I didn’t envisage this method of bot accounts connecting pods being the norm for inter-pod communication in Diaspora during the normal course of events, but something which could kick in when the normal, push method of federation hasn’t worked in a particular circumstance.

So, while it is a case of ‘every pod knows every pod’, hopefully scalability issues wouldn’t be so much of a problem because it’s a method which would only kick in for a brief period of time in occasional circumstances, such as when a new pod is set up or when a pod which has been down comes back on-stream.

But it comes with the caveats that I don’t really understand the technical issues, so my hope is more that some elements of my proposal might spark some ideas of what might work in the minds of people who do understand the technicals, which seems to be happening. If anything I’ve said leads eventually to some improvement in performance through the work of other people, I’ll be happy!

@jasonrobinson Can you explain the issue with scalabilty further? What kind of obstacles do you expect?

@ryunoki I guess you are referring to this?

It’s not realistic to have public posts for example federated in this way, unless we allow diaspora* as a network to stay small. I don’t know about eDonkey and FreeNet but afaik P2P is not what “everybody can follow anyone” is about. Diaspora works very well if you know who to follow. But if you just want to follow posts tagged with something - it simply will not scale, the work required to pass those messages around needs to be outsourced from the diaspora server code.

The comment is not directly about Goob’s conversation started, but regarding the whole federating public posts around. I really think there are more clever ways of doing things than to make all the pods work equally and pass huge amount of messages around. In all networks and large software projects there are different components to handle things.
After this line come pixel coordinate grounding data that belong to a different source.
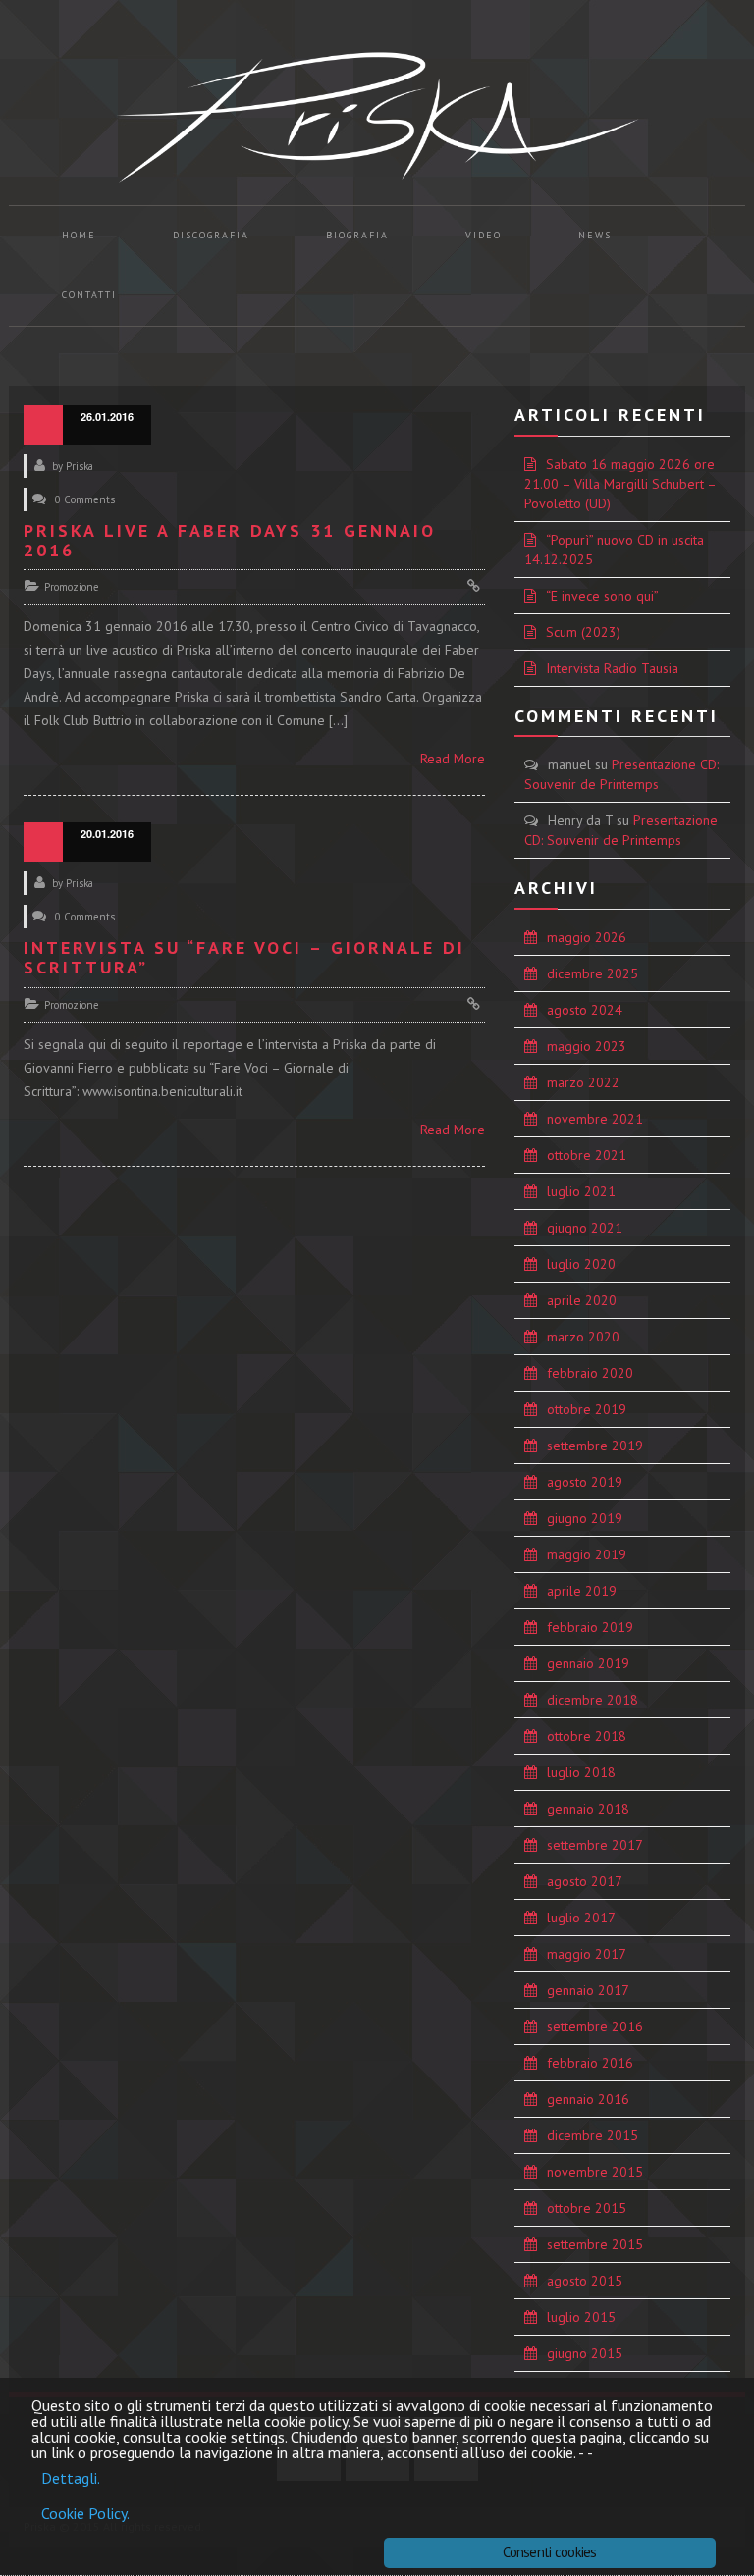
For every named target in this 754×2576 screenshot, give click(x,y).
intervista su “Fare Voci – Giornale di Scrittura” (244, 957)
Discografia (211, 235)
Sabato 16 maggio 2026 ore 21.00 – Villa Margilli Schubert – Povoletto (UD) (620, 483)
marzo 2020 (583, 1336)
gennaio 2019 (588, 1663)
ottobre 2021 (586, 1155)
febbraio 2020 (590, 1373)
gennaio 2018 (588, 1808)
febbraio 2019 (590, 1627)
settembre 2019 (595, 1445)
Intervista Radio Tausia (612, 668)
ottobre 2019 (586, 1409)
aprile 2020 (582, 1300)
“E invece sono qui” (602, 596)
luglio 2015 (581, 2317)
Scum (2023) (583, 632)
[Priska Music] (377, 117)
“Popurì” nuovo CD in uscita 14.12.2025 (614, 549)
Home (79, 235)
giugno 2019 (584, 1518)
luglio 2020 (581, 1264)
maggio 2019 (586, 1554)
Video (483, 235)
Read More (452, 758)
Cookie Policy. (85, 2513)
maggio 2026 (586, 937)
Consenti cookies (549, 2552)
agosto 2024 (584, 1010)
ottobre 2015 (586, 2208)
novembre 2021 (595, 1119)
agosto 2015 (584, 2280)
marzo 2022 (583, 1082)
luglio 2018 (581, 1772)
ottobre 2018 (586, 1736)
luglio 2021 (581, 1191)
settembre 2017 (595, 1845)
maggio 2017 (586, 1954)
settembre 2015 (595, 2244)
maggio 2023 (586, 1046)
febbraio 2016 (590, 2063)
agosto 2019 (584, 1482)
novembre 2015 (595, 2172)
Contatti (89, 295)
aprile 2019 (582, 1591)
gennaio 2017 (588, 1990)
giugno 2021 (584, 1227)
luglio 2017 (581, 1917)
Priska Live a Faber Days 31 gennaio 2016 (230, 540)
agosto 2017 (584, 1881)
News (595, 235)
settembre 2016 (595, 2026)
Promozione (71, 587)
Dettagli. (70, 2478)
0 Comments (85, 499)
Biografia (357, 235)
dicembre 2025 (592, 973)
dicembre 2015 (592, 2135)
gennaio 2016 (588, 2099)
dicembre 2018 (592, 1700)
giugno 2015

We should have different nodes to handle different things - and no that doesn’t mean giving up decentralization as long as no node is hard coded and there can be several nodes for some purpose - like relaying public posts around.

So scaling in terms of “there would be too large data be passed around”?

Look, for a developer “scaling up” is a common term - but not for non-coders.

Or is it meant rather like this: https://www.loomio.org/d/9vpoe0UR/public-post-federation#comment-61592
(Okay, Landau notation isn’t that common either, but I can understand it as mathematician …)?